### Page text

──────────────────────────────

Florida's New Surgeon General Says He's 'Done With Fear' Over COVID
Dr. Joseph Ladapo, a professor with the University of Florida College of Medicine. says vaccination "has been treated as a religion" and is not the only path to good health.
Physician and researcher Dr. Joseph Ladapo was named Florida surgeon general on Tuesday, calling for being “done with fear” amid the COVID-19 pandemic that has killed more than 51,000 of the state’s residents.
Gov. Ron DeSantis held a news conference to introduce Ladapo, who has worked as an associate professor at UCLA’s David Geffen School of Medicine but recently received a professorship at the University of Florida College of Medicine.
Ladapo will replace former Surgeon General Scott Rivkees, whose final day in the job was Monday.
During the news conference, Ladapo echoed themes that DeSantis has used during the pandemic, including saying people should be allowed to make choices about their health care and objecting to mandates and lockdowns.

──────────────────────────────

Collected data

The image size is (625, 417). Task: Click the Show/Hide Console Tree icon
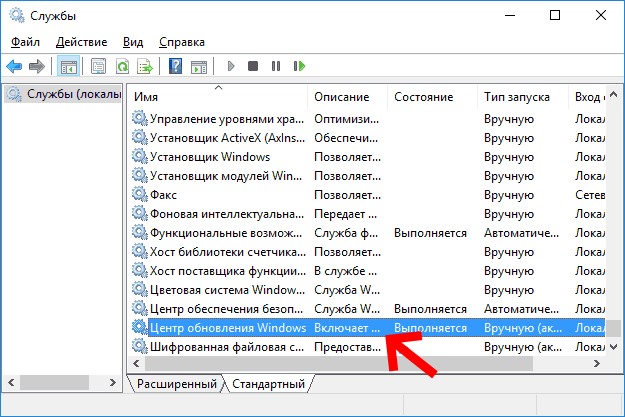click(69, 67)
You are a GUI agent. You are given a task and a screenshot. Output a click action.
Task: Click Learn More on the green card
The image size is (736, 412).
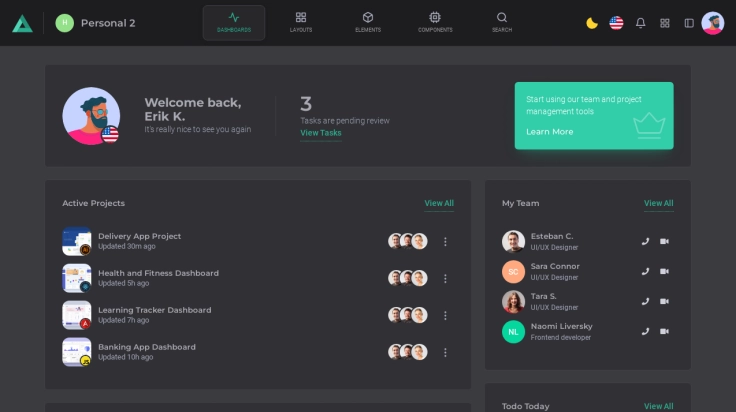(550, 132)
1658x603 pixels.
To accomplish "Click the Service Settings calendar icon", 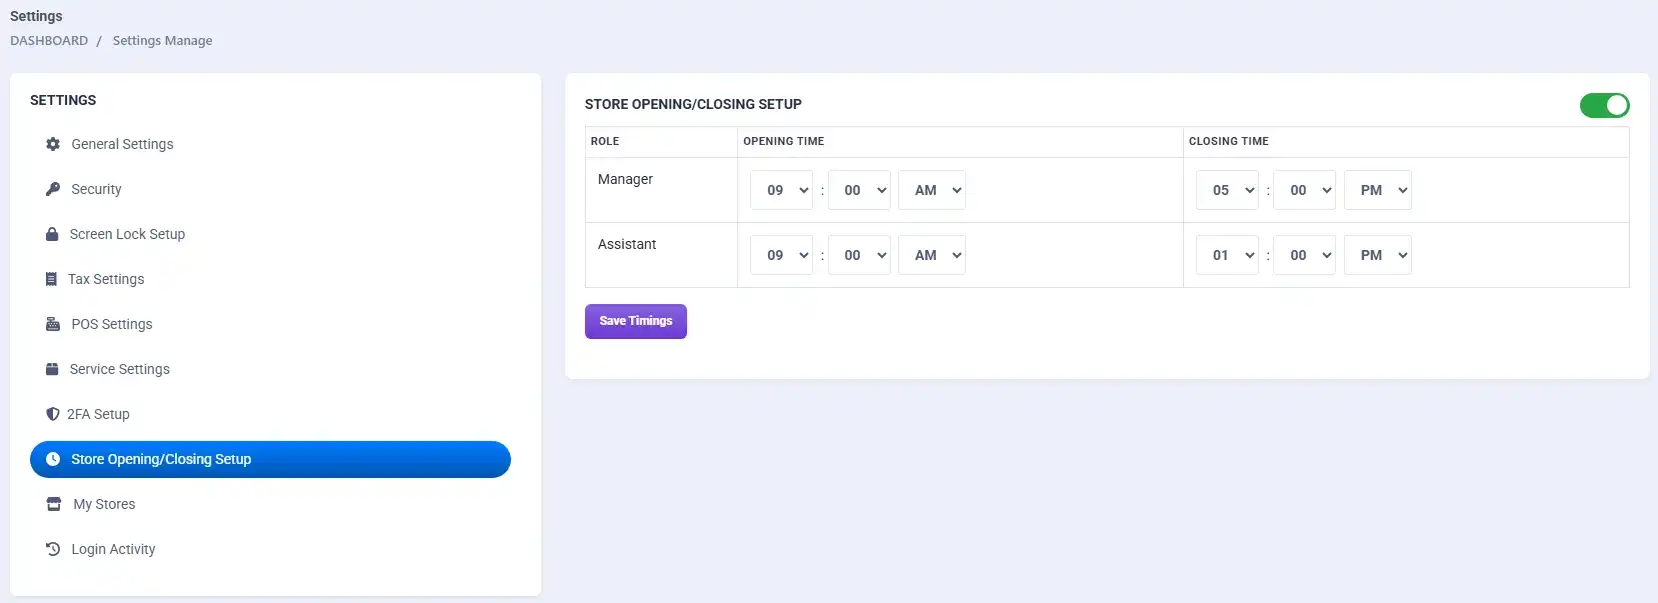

──────────────────────────────

### To do
Could you write out the full article about Joseph Ladapo's appointment, word for word? Rely only on the article about Joseph Ladapo's appointment, not on the data.

### Output for this exercise
Florida's New Surgeon General Says He's 'Done With Fear' Over COVID
Dr. Joseph Ladapo, a professor with the University of Florida College of Medicine. says vaccination "has been treated as a religion" and is not the only path to good health.
Physician and researcher Dr. Joseph Ladapo was named Florida surgeon general on Tuesday, calling for being “done with fear” amid the COVID-19 pandemic that has killed more than 51,000 of the state’s residents.
Gov. Ron DeSantis held a news conference to introduce Ladapo, who has worked as an associate professor at UCLA’s David Geffen School of Medicine but recently received a professorship at the University of Florida College of Medicine.
Ladapo will replace former Surgeon General Scott Rivkees, whose final day in the job was Monday.
During the news conference, Ladapo echoed themes that DeSantis has used during the pandemic, including saying people should be allowed to make choices about their health care and objecting to mandates and lockdowns.